The first reference to the term “infinite canvas” I've been able to dig up in my records was a lecture I gave at Ohio State University in 1995. I’d been working on a proposal for a Voyager CD-ROM version of Understanding Comics at the time and was hatching ideas for how comics in digital environments might take different shapes from their print counterparts. I imagined all of the book’s 1200-plus panels visible at once—from a great “distance” as it were—allowing the reader to then zoom in and start navigating from one panel to the next.

cd rom proposal image

Long shot from my bombastically weird Understanding Comics CD-ROM Proposal (1995). Each chapter's panels appear in a staircase on each of nine purple tiles, with supplementary information on adjacent tiles.


Voyager went belly up soon after, but within a year or two, the Web was looking hospitable for some small scale versions of the idea. I launched my site in 1998 and never looked back.

For the next couple of years, I found a receptive audience at places like MIT, computer conferences, and trade magazines. Webcomics artists were split at first, and print comics artists mostly thought I'd lost my mind. When Reinventing Comics came out in 2000, the term "infinite canvas" came into broader usage, for good or ill. I spent the next several years alternating between Pied Piper and punching bag.

My own webcomics, many of which played with infinite canvas-style ideas, were mostly between 1998-2004, after which I put new web content on hold for Making Comics and my family's year-long 50 State Tour.


Untangling Misconceptions

There's a faction out there that thinks all experimental webcomics formats are unreadable garbage for pretentious blowhards. I have no beef with these people. It's a fair enough complaint (and even if it wasn't, there's no logical counter-argument to a spitball). But there are a few other misconceptions worth tackling.

Comic Strips. For the most part, comic strips and the infinite canvas have nothing to do with each other. From the beginning, this was a movement related to long-form webcomics (the online equivalent of comic books and graphic novels). I'm not suggesting for a moment that daily gag-strip artists start creating 40-foot tall staircase-shaped cascading storylines. Comics strips work fine online and have been one of our biggest success stories of the last decade. They don't need any help from mad scientists.

The Multimedia Model. Comics using cinematic sound and motion like Broken Saints, or with complex autonomous panel rearrangements as in Nawlz or the work of artists like John Barber are sometimes lumped in with the "infinite canvas" crowd. I admire the work of these artists, and recommend checking them out, but their comics are really another animal entirely; part of the broader category of experimental webcomics, but representing a different design strategy overall.

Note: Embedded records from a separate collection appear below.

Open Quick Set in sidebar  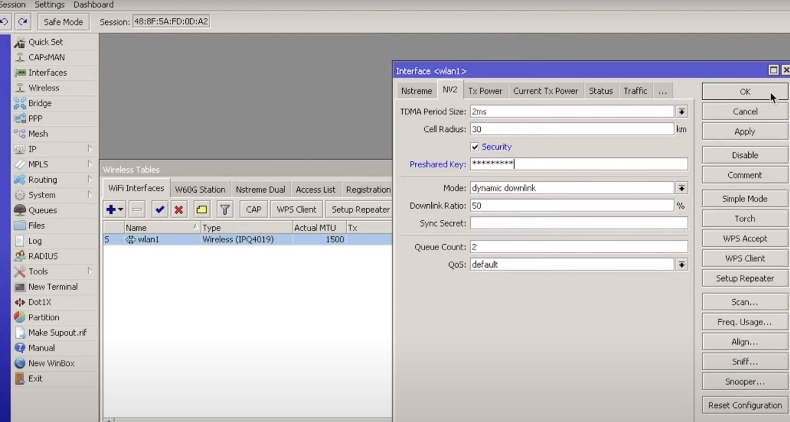click(45, 42)

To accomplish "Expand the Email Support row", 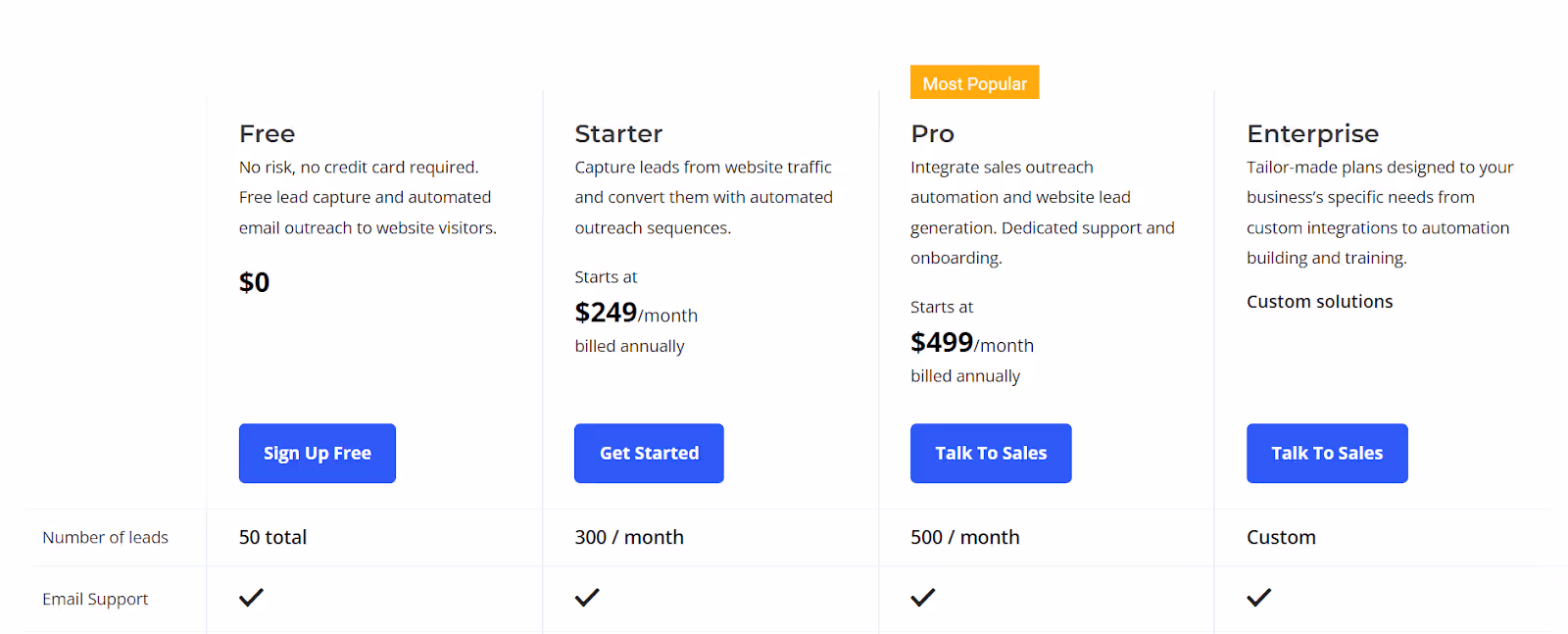I will (x=95, y=599).
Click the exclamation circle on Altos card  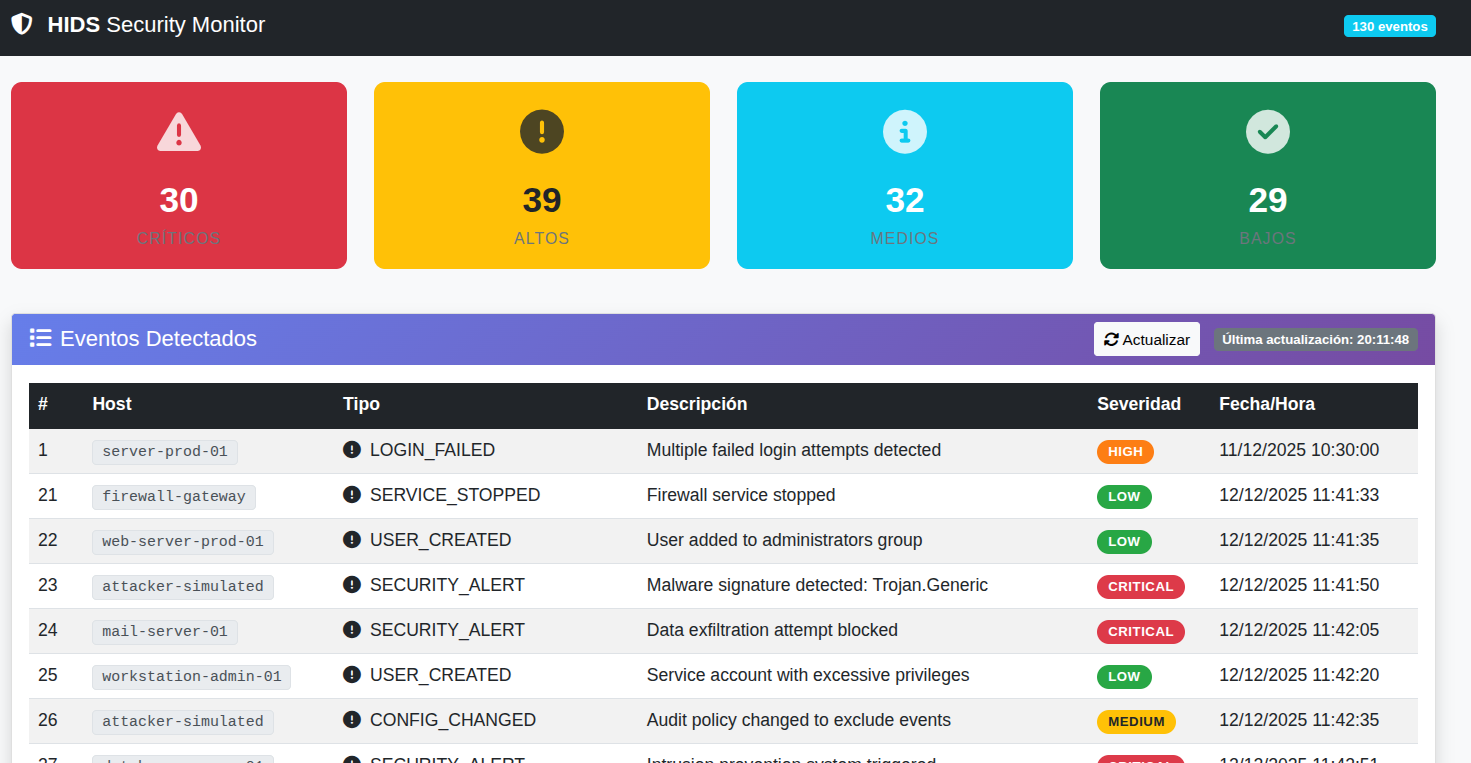tap(542, 132)
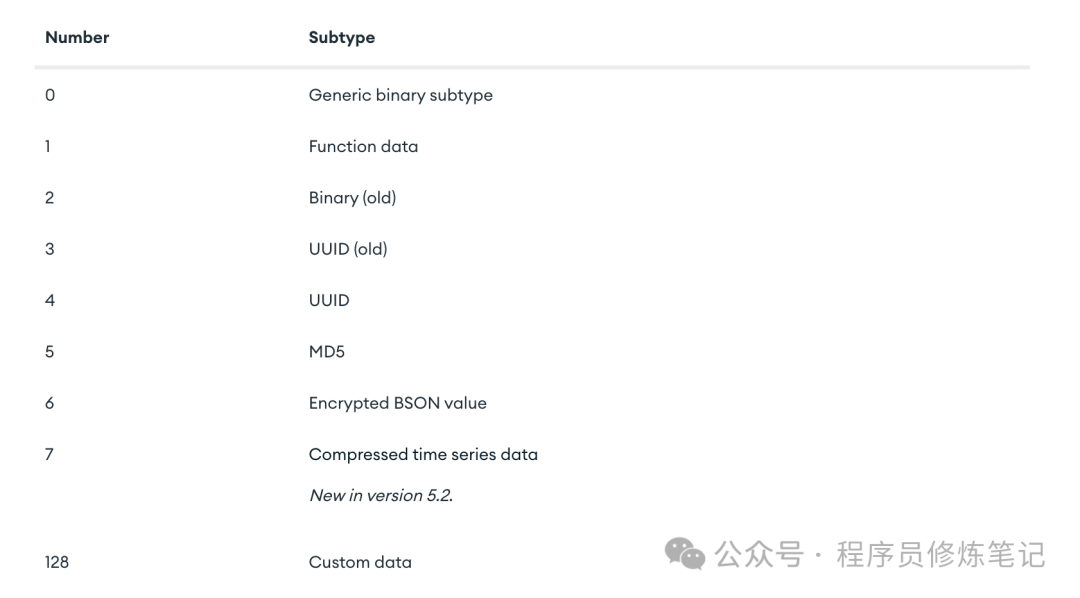This screenshot has width=1080, height=598.
Task: Select the MD5 subtype text
Action: click(327, 352)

"Art Needs Limitations." A frequent objection to the very idea of an "infinite canvas" is that comics, and art generally, thrives on limitations. It's true that working within limitations has forced cartoonists to devise elegant solutions over the years, but those solutions were the byproduct of pushing hard against the edges of what the technology of print allowed. When those limitations change, that same work ethic should direct us to expand our efforts to the new outer reaches of the possible. Reproducing old limitations out of habit serves no purpose other than making us feel comfortable in the delusion that nothing has changed.

Needless to say, I think things have changed, and will change much more before the fat lady sings.